───── Source passage ─────

HurricaneSeason wrote: This is the worst catastrophe ever - so far.
This sounds a bit dramatic. I'm not trying to downplay the situation which is quite disturbing but this doesn't even hit my radar as worst catastrophe ever. There has been a lot of oil spilled into the oceans over the years and nature has an incredible ability to recover.

List of major oilspills

The well fires after the gulf war did a lot more damage to the earth than this spill has done. Union Carbide's emission of toxic gas in Bhopal killed over 3000 people immediately and thousands more suffer the aftereffects of the poison. The Japanese people would probably disagree with you also considering the destruction of two cities by nuclear bombs during WW2. The Cuyahoga River has quite a history. There have been over 10 fires on this river. The one in 1069 was the catalyst to the clean water act. Did you ever hear of Love Canal? You might not consider the slaughter of millions of Jews in WW2 as a catastrophe, I do. Dust Bowl? The impact if Katrina is still being felt on the Gulf Coast.

There were mistakes that led to this problem and it would serve all better if this was used as a learning opportunity instead of a political witch hunt. Its fun to demonize large successful companies, I do wonder if all the haters would be willing to give up all the products that these big evil companies have made possible.

───── Dataset extract ─────

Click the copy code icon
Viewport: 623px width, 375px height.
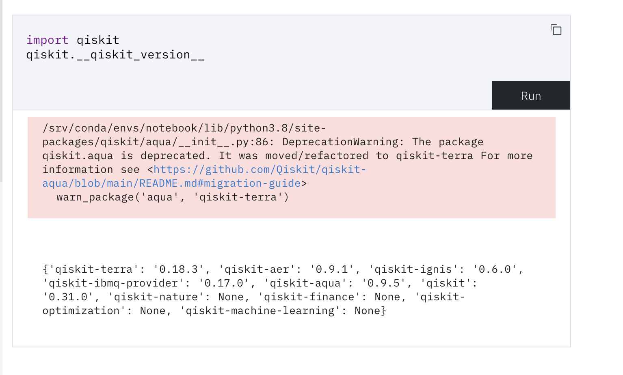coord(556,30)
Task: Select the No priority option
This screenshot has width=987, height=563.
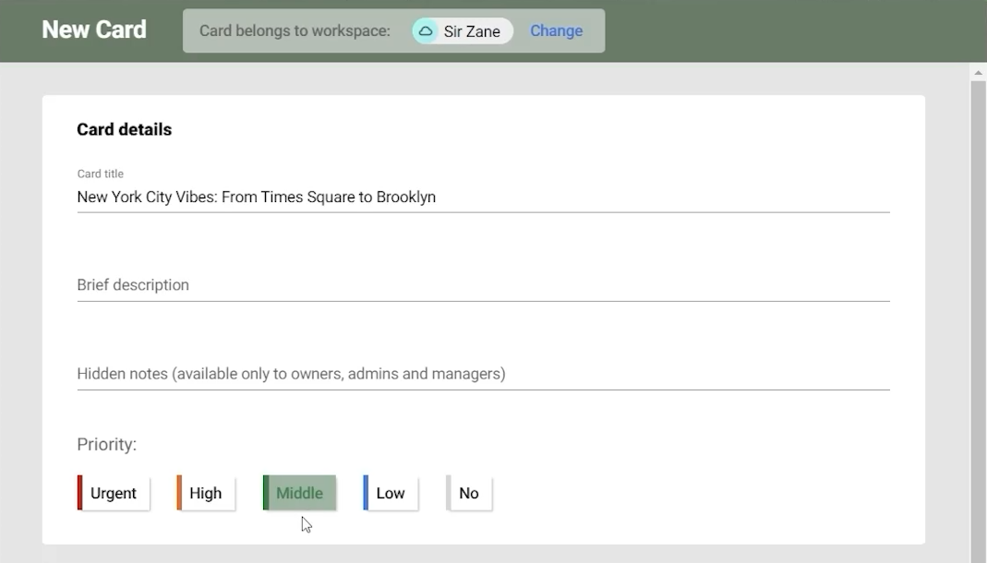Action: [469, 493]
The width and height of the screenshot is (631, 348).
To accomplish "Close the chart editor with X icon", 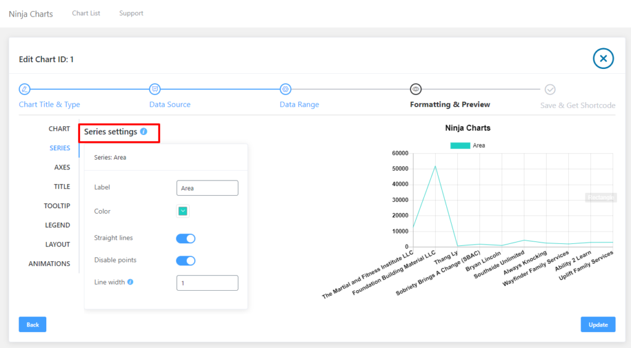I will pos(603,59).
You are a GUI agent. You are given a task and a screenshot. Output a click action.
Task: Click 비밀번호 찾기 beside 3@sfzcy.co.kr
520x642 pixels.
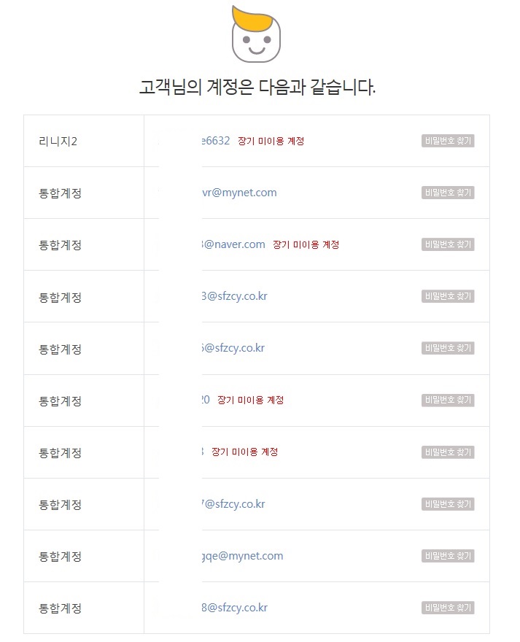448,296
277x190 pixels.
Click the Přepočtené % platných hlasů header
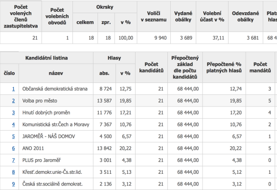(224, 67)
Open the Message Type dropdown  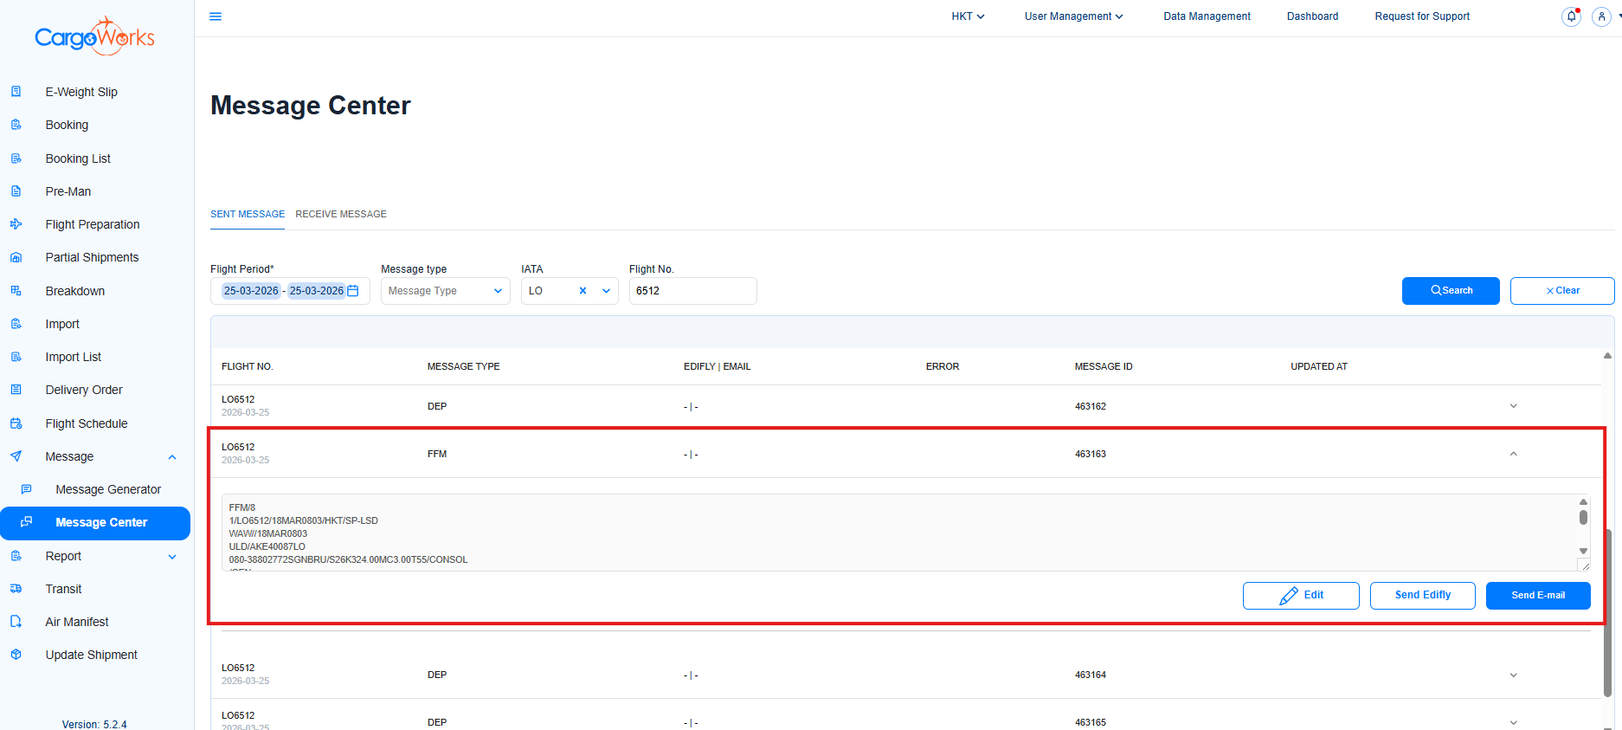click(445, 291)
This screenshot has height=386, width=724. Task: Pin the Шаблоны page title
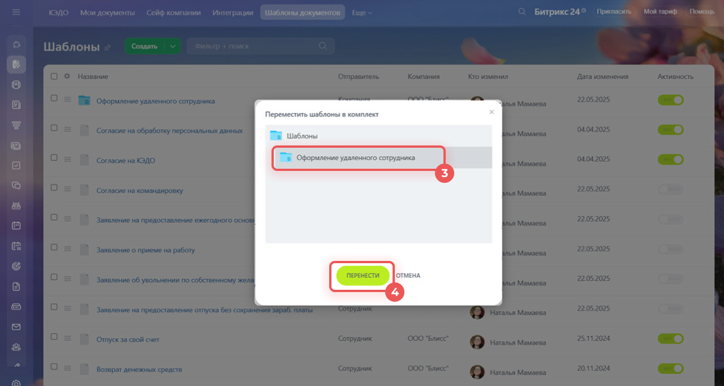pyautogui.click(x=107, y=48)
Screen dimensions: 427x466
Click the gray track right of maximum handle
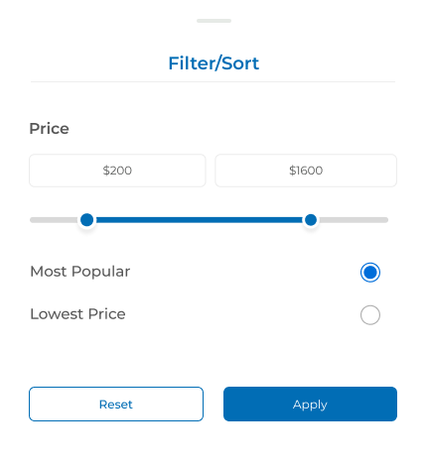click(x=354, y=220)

─────
───── Dataset extract ─────

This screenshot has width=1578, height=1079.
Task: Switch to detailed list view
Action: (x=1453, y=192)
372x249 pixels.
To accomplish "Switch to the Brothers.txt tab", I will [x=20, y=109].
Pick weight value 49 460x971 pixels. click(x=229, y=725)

─────
───── Dataset extract ─────

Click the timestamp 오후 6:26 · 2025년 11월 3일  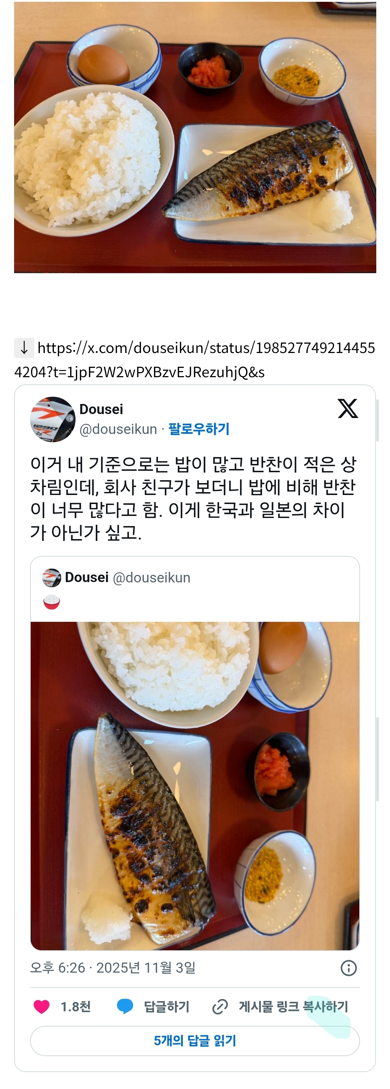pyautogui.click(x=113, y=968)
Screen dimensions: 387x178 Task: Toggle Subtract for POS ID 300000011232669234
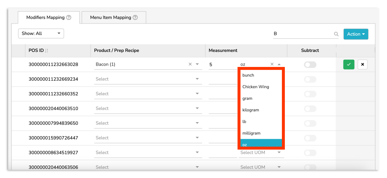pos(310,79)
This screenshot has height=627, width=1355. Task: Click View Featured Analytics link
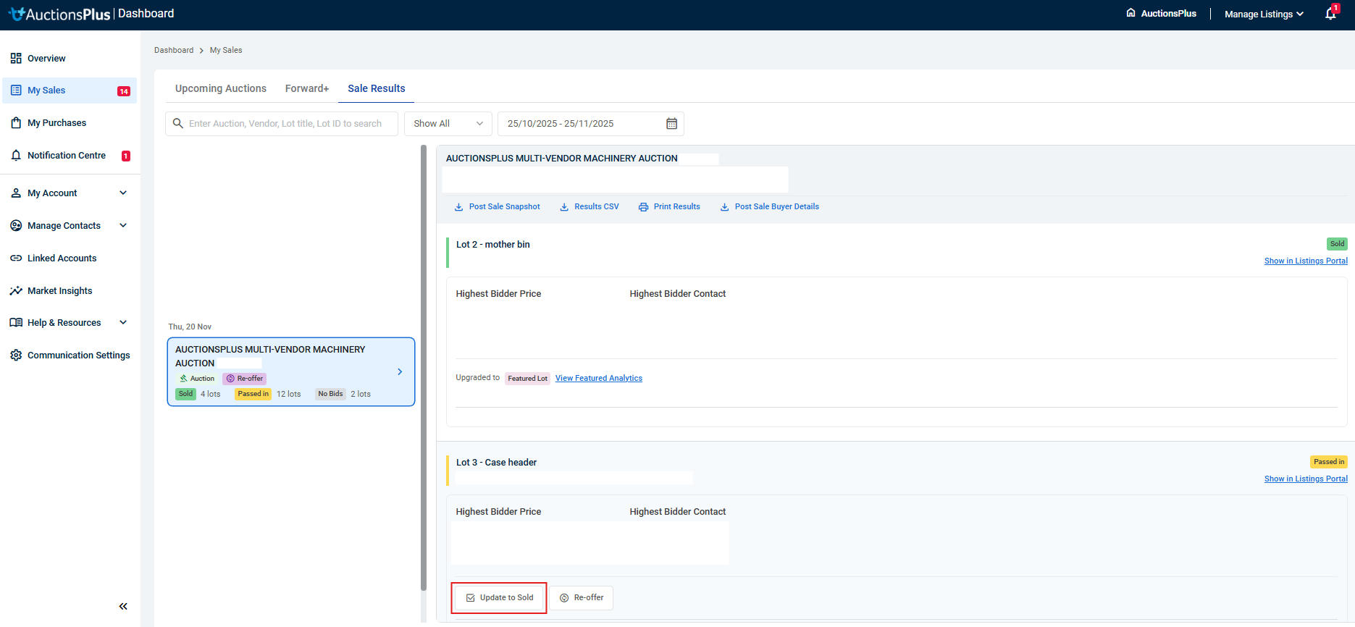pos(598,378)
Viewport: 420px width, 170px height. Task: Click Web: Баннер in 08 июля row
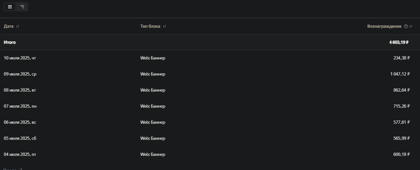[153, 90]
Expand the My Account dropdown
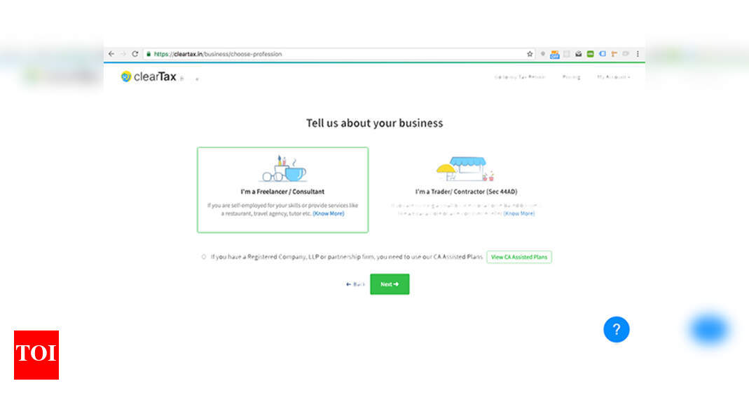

─────

* **Instructions to follow**: Retype the whole oil spill post above word for word, from its first line to its last.

* **Your response**:
HurricaneSeason wrote: This is the worst catastrophe ever - so far.
This sounds a bit dramatic. I'm not trying to downplay the situation which is quite disturbing but this doesn't even hit my radar as worst catastrophe ever. There has been a lot of oil spilled into the oceans over the years and nature has an incredible ability to recover.

List of major oilspills

The well fires after the gulf war did a lot more damage to the earth than this spill has done. Union Carbide's emission of toxic gas in Bhopal killed over 3000 people immediately and thousands more suffer the aftereffects of the poison. The Japanese people would probably disagree with you also considering the destruction of two cities by nuclear bombs during WW2. The Cuyahoga River has quite a history. There have been over 10 fires on this river. The one in 1069 was the catalyst to the clean water act. Did you ever hear of Love Canal? You might not consider the slaughter of millions of Jews in WW2 as a catastrophe, I do. Dust Bowl? The impact if Katrina is still being felt on the Gulf Coast.

There were mistakes that led to this problem and it would serve all better if this was used as a learning opportunity instead of a political witch hunt. Its fun to demonize large successful companies, I do wonder if all the haters would be willing to give up all the products that these big evil companies have made possible.